In his teaching as recorded in his Epistles Paul emphasized the matter of walking in the Spirit. Throughout the voyage and now on the island of Malta Paul certainly was walking in the Spirit. He surely lived a life that was the incarnated, crucified, resurrected, and ascended Christ. Paul’s living was actually the expression of the life-giving Spirit. In every situation of his daily living, Paul was the expression of the very Christ he preached. He preached the incarnated, crucified, resurrected, and ascended Christ as the life-giving Spirit, and on the island of Malta he lived such a Christ as the all-inclusive Spirit. This is indicated by Paul’s word, written later, in Philippians 1:20 and 21a: “According to my earnest expectation and hope that in nothing I shall be put to shame, but with all boldness, as always, even now Christ shall be magnified in my body, whether through life or through death; for to me to live is Christ....” Paul cared only to live Christ and to magnify Him. On the island of Malta Paul lived Christ and magnified Him as the life-giving Spirit. As we read Luke’s account of Paul’s living, we see that his living was the all-inclusive Spirit as the consummation of the incarnated, crucified, resurrected, and God-exalted Christ.

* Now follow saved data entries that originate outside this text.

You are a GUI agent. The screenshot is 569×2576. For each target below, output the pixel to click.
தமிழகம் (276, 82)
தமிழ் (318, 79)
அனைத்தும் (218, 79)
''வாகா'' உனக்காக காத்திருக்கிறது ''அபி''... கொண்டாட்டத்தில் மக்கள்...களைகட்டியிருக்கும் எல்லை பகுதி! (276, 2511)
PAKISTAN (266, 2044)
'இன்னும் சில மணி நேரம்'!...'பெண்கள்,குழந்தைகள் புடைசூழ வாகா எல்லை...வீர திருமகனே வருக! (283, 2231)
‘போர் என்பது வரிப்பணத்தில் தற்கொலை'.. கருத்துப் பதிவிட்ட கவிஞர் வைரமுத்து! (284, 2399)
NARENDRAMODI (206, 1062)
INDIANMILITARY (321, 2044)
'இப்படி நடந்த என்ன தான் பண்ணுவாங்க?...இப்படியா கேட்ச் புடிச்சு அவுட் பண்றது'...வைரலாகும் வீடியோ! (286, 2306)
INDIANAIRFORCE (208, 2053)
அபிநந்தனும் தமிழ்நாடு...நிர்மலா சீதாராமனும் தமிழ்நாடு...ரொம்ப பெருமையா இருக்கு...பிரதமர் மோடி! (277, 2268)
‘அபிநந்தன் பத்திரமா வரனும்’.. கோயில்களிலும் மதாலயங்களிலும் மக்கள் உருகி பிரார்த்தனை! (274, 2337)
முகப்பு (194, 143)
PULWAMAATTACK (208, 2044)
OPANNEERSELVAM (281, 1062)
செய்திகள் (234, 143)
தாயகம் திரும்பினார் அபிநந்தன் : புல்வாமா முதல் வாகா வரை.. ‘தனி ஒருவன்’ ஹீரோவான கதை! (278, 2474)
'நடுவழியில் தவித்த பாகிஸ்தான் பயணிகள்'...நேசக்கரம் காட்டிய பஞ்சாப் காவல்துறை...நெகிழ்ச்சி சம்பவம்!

Verses 7 and 8 say, “Now in the vicinity of that place were the lands of the leading man of the island named Publius, who welcomed us and gave us hospitality three days in a friendly way. And it came about that the father of Publius was lying down sick with fever and dysentery; and Paul went in to him, and having prayed and laid his hands on him, cured him.” Dysentery was a common disease, but it was difficult to cure. However, Paul, who had been living like a king ruling over his kingdom, now became a physician to heal the father of Publius.

Verse 9 goes on to say, “And when this happened, the rest also in the island who had sicknesses came to him and were healed.” Here we see that Paul became the physician, and even a savior, to the whole island. All the sick who were brought to Paul were healed.

On the sea in the storm, the Lord had already made the apostle not only the owner of his fellow voyagers (27:24), but also their life-guarantee and comforter (27:22-25). Now on the land in peace, the Lord made him further not only a magical attraction in the eyes of the superstitious people (vv. 3-6), but also a healer and joy to the native people (vv. 8-9). All during his long and unfortunate imprisonment-voyage, the Lord kept the apostle in His ascendancy and enabled him to live a life far beyond the realm of anxiety, but fully dignified with the highest standard of human virtues expressing the most excellent divine attributes, a life that resembled the one that He Himself had lived on earth years before. This was Jesus living again on the earth in His divinely enriched humanity! This was the wonderful, excellent, and mysterious God-man, who lived in the Gospels, continuing to live in Acts through one of His many members! This was a living witness of the incarnated, crucified, resurrected, and God-exalted Christ. Paul in his voyage lived and magnified Christ. No wonder the people honored him and his companions with many honors (v. 10), that is, with the best respect and highest regard!

Acts 28:10 says, “And they honored us with many honors; and when we put out to sea, they put on board the things for our needs.” This verse indicates that the natives on the island of Malta treated Paul and his companions as if they were members of a royal family. Paul was the king, and Luke was one of the family.

According to verse 10, the natives put on board everything that was needed for the voyage. The Lord sovereignly provided food for two hundred and seventy-six people. Any king must provide food for his people. As a king, Paul received the supplies from the natives. However, he did not owe them anything for this, because he had healed so many of the sick among them. In a sense, the people paid Paul by putting on board the food supply needed for the voyage.